AURORA, Ill. – Gary Martin, the gunman who killed five and wounded six in a shooting rampage here last week, managed to slip through a background check process to buy the Smith & Wesson he used in the attack – even though the law prohibited him as a felon from owning a gun.
The system failed again just days later, when Illinois State Police figured out he had a 1995 conviction in Mississippi for aggravated battery – the felony that should have prevented him from getting a state firearms license.
Despite the knowledge, state and local police appear to have made only a cursory effort to compel Martin to turn over the handgun.
Martin opened fire Friday at the Harry Pratt Co. plant in Aurora, where he had worked for 15 years. Authorities say Martin, 45, had just been told he was being fired.
Terrified coworkers called police. Responding officers found themselves in a gun battle. He shot and wounded five officers before he was killed.
Illinois State Police records show Martin was sent a letter on April 15, 2014, telling him he was required to relinquish his state firearms license. Police gave Martin 48 hours to transfer his firearms to a licensed gun owner or give them up to police.

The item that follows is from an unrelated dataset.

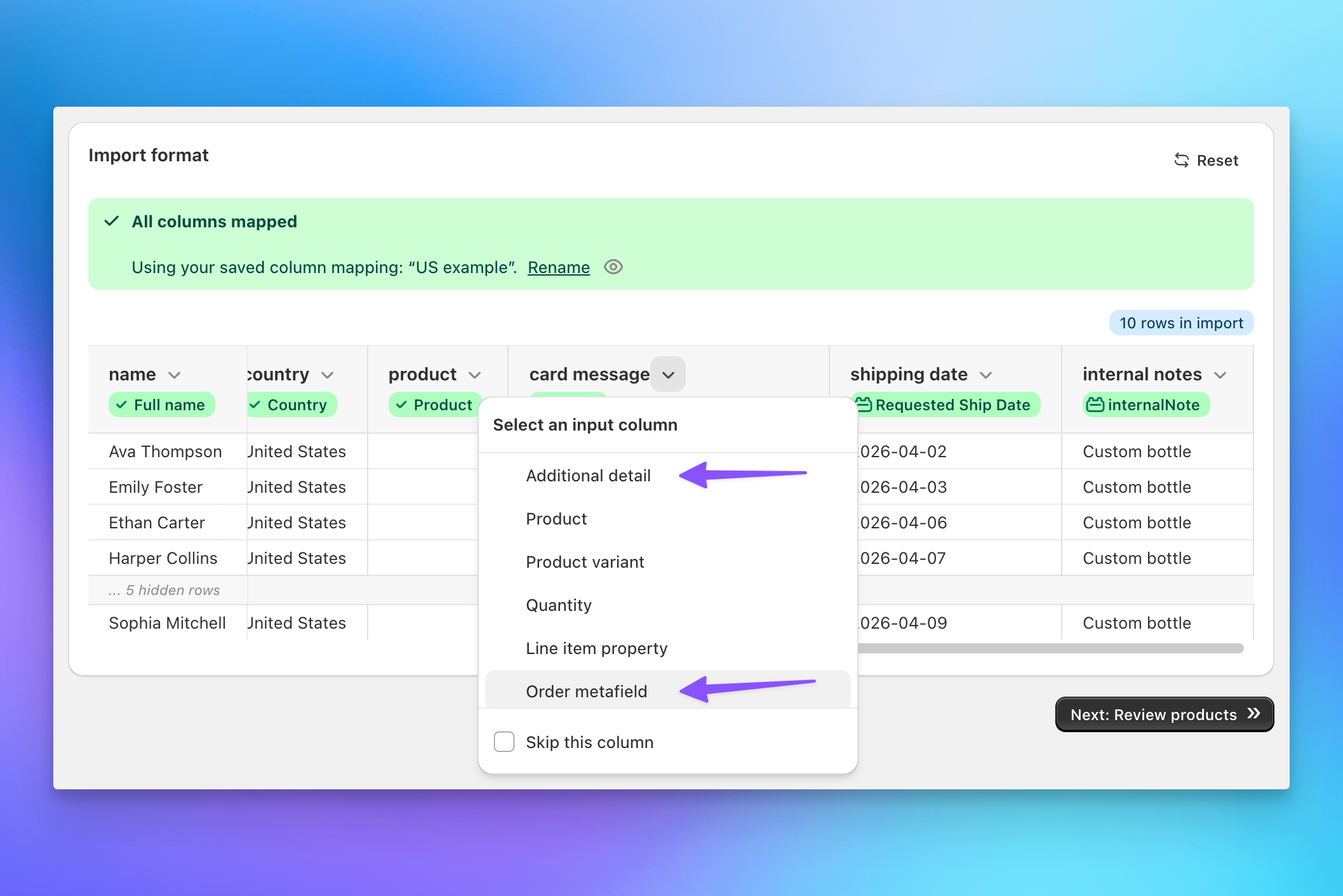Click the Rename link for saved mapping
The height and width of the screenshot is (896, 1343).
tap(558, 267)

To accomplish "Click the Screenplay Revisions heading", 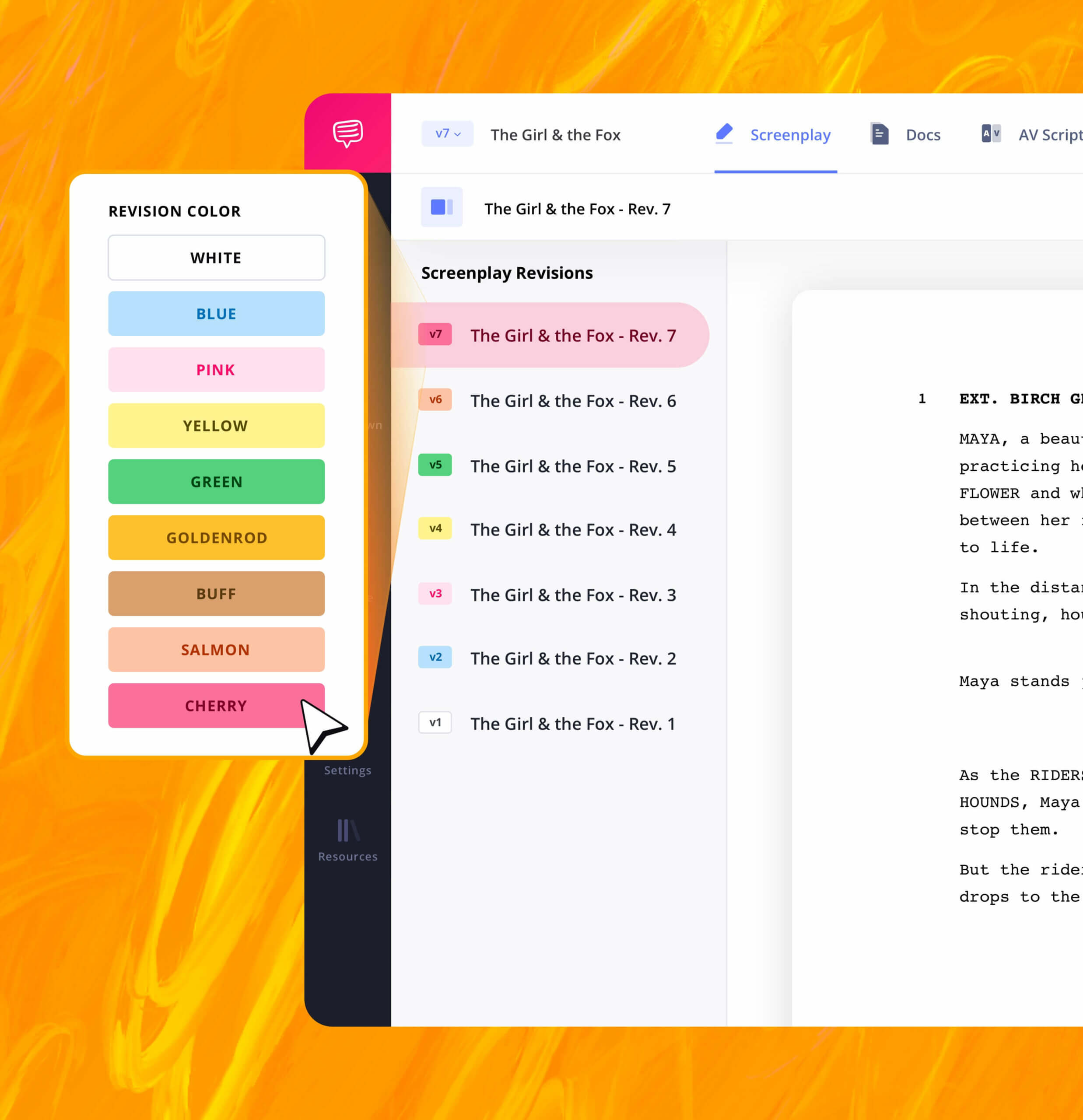I will tap(506, 273).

If he saw the letter, he ignored it.
He would hardly have been alone.
Fewer than half of Illinois gun owners whose licenses are revoked follow through with the requirement to show authorities that they no longer own firearms, according to State Police data.
State Police sent more than 10,800 revocation letters to Illinois residents last year. But “in most instances,” the agency said in a statement, the gun owners failed to vouch that they no longer possess a firearm.
Cook County Sheriff Tom Dart launched a gun suppression team in 2013 that tracks down gun owners whose licenses have been revoked.
“There are easily thousands and thousands of guns in people’s houses right now who have had their rights revoked,” he said. “When you are trying to get your arms around the magnitude of this problem – good luck. The system is so perverted.”
Apology: Aurora gunman’s family: ‘We deeply apologize’ for killings
The victims: Factory shooting rampage victims include HR manager, college intern and forklift operator
Departing message: Aurora shooting victim Josh Pinkard texted love to his wife as he lay dying
More: Who was Gary Martin? Alleged Illinois gunman seemed fine hours before killing co-workers
Illinois has some of the strictest gun laws in the nation. All gun owners are required to have a license. State law requires gun sellers, whether licensed dealers or at a gun show, to verify with Illinois State Police that the buyer’s license is valid.
As part of the check, the agency performs an automated search of criminal and mental health databases to check for circumstances that would disqualify a potential buyer.
Still, some fall through the cracks.
State Police acknowledge Martin shouldn’t have been granted a license in January 2014. The agency also says the Aurora Police Department should have been informed through a statewide police database that his license had been revoked.
Martin managed to get through the background check process without his 1995 conviction in Mississippi surfacing.
Asked on his application if he’d ever been convicted, Martin answered ‘no,’ State Police said.
The search of records conducted by the agency firearms licensing staff produced only his Illinois criminal history information, which revealed nothing that would disqualify him, State Police said.
His application was approved, and he was issued his license.
Martin bought the Smith & Wesson in March 2014. Ten days later, he applied for a concealed carry permit.
He chose to submit fingerprints, which cuts the maximum processing time for an application from 120 days to 90 days.
The fingerprints helped surface his conviction in Mississippi, State Police say. They sent Martin the letter informing him his license had been revoked.
The agency was also supposed to notify police in Aurora, where Martin was living, of the revocation.
Aurora Police say they have yet to turn up records that they were informed of the revocation. Police Chief Kristen Ziman said she did not know if Aurora police or another agency made any attempt to see that Martin gave up his gun.
“We’re looking into that,” Ziman said.
If police had known that Martin had failed to comply with the revocation letter, they could have petitioned the county judge to issue a search warrant and attempted to retrieve the weapon.
State law doesn’t require local departments to seek warrants in such circumstances.
Kyleanne Hunter, vice president of programs at the Brady Campaign to Prevent Gun Violence, says most departments don’t have the resources to do so consistently.
“This is primarily a resourcing problem,” Hunter said. “Unfortunately, we see this too often with things to do with enforcement of firearms law. In Illinois, they have a process, but they don’t have the resources to implement it.”
Illinois lawmakers have attempted to bolster regulations that ensure that gun owners whose licensees are revoked comply with laws.
State Rep. Kathleen Willis, a Democrat who represents a district west of Chicago, introduced legislation in 2016 that would have required local police to seek warrants to retrieve weapons.
But the legislation failed, in part because many departments simply don’t have the personnel to track down unlicensed gun owners.
Willis said the attack in Aurora should force lawmakers and law enforcement reconsider the issue.
“Maybe this moment will make some consider that this is a burden worth taking,” she said. “It is a heavy lift to take. But we have laws in place that need to be enforced.
“It doesn’t do us any good to tighten up our (gun) laws if we’re not following all the way through to make sure they’re enforced.”